**Work to do:** Can you reproduce every one of the rows below word for word, keeping each line unchanged?
##############################
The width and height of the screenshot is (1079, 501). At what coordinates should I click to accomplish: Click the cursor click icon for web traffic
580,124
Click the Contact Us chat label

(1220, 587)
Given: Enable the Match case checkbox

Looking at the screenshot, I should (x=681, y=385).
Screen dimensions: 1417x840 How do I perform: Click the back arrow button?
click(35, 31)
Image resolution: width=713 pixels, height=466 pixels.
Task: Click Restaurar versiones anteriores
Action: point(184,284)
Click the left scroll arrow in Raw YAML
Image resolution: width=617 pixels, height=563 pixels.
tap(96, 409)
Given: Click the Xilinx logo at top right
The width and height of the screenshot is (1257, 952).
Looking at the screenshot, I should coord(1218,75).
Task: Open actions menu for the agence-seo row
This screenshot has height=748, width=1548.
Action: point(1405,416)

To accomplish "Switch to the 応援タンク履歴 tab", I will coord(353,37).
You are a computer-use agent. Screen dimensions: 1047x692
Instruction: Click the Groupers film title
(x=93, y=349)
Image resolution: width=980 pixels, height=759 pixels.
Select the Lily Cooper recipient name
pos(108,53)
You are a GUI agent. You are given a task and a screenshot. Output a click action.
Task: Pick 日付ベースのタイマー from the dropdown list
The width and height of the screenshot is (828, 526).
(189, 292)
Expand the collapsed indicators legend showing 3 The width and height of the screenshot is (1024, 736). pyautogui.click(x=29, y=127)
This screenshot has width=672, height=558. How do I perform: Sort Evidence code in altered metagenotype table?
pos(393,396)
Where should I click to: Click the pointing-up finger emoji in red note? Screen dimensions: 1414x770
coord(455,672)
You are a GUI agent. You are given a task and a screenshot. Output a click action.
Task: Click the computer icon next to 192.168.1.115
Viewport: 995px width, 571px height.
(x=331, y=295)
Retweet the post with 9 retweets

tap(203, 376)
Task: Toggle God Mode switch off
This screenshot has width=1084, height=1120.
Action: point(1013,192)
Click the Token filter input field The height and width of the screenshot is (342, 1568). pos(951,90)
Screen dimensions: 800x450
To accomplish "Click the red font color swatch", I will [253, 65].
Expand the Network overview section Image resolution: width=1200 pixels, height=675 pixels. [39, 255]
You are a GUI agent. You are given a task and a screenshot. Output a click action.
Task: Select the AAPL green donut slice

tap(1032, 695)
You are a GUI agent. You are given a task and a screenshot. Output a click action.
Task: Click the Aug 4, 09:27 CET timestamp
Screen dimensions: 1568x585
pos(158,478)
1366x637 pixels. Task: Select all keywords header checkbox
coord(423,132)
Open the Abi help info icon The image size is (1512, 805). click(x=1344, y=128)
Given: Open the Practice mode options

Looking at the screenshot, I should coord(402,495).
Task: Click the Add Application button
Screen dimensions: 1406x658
##############################
**Output for this exercise:**
The width and height of the screenshot is (1079, 501). At what coordinates should I click to accomplish: Click the cursor click icon for web traffic
580,124
Click the Contact Us chat label

(1220, 587)
Given: Enable the Match case checkbox

Looking at the screenshot, I should (x=681, y=385).
Screen dimensions: 1417x840 How do I perform: Click the back arrow button?
click(35, 31)
Image resolution: width=713 pixels, height=466 pixels.
Task: Click Restaurar versiones anteriores
Action: point(184,284)
Click the left scroll arrow in Raw YAML
Image resolution: width=617 pixels, height=563 pixels.
tap(96, 409)
Given: Click the Xilinx logo at top right
The width and height of the screenshot is (1257, 952).
Looking at the screenshot, I should coord(1218,75).
Task: Open actions menu for the agence-seo row
This screenshot has height=748, width=1548.
Action: point(1405,416)

To accomplish "Switch to the 応援タンク履歴 tab", I will coord(353,37).
You are a computer-use agent. Screen dimensions: 1047x692
Instruction: Click the Groupers film title
(x=93, y=349)
Image resolution: width=980 pixels, height=759 pixels.
Select the Lily Cooper recipient name
pos(108,53)
You are a GUI agent. You are given a task and a screenshot. Output a click action.
Task: Pick 日付ベースのタイマー from the dropdown list
The width and height of the screenshot is (828, 526).
(189, 292)
Expand the collapsed indicators legend showing 3 The width and height of the screenshot is (1024, 736). pyautogui.click(x=29, y=127)
This screenshot has width=672, height=558. How do I perform: Sort Evidence code in altered metagenotype table?
pos(393,396)
Where should I click to: Click the pointing-up finger emoji in red note? Screen dimensions: 1414x770
coord(455,672)
You are a GUI agent. You are given a task and a screenshot. Output a click action.
Task: Click the computer icon next to 192.168.1.115
Viewport: 995px width, 571px height.
(x=331, y=295)
Retweet the post with 9 retweets

tap(203, 376)
Task: Toggle God Mode switch off
This screenshot has width=1084, height=1120.
Action: point(1013,192)
Click the Token filter input field The height and width of the screenshot is (342, 1568). pos(951,90)
Screen dimensions: 800x450
To accomplish "Click the red font color swatch", I will [253, 65].
Expand the Network overview section Image resolution: width=1200 pixels, height=675 pixels. [39, 255]
You are a GUI agent. You are given a task and a screenshot. Output a click action.
Task: Select the AAPL green donut slice

tap(1032, 695)
You are a GUI agent. You are given a task and a screenshot. Output a click action.
Task: Click the Aug 4, 09:27 CET timestamp
Screen dimensions: 1568x585
pos(158,478)
1366x637 pixels. Task: Select all keywords header checkbox
coord(423,132)
Open the Abi help info icon The image size is (1512, 805). click(x=1344, y=128)
Given: Open the Practice mode options

Looking at the screenshot, I should coord(402,495).
Task: Click the Add Application button
Screen dimensions: 1406x658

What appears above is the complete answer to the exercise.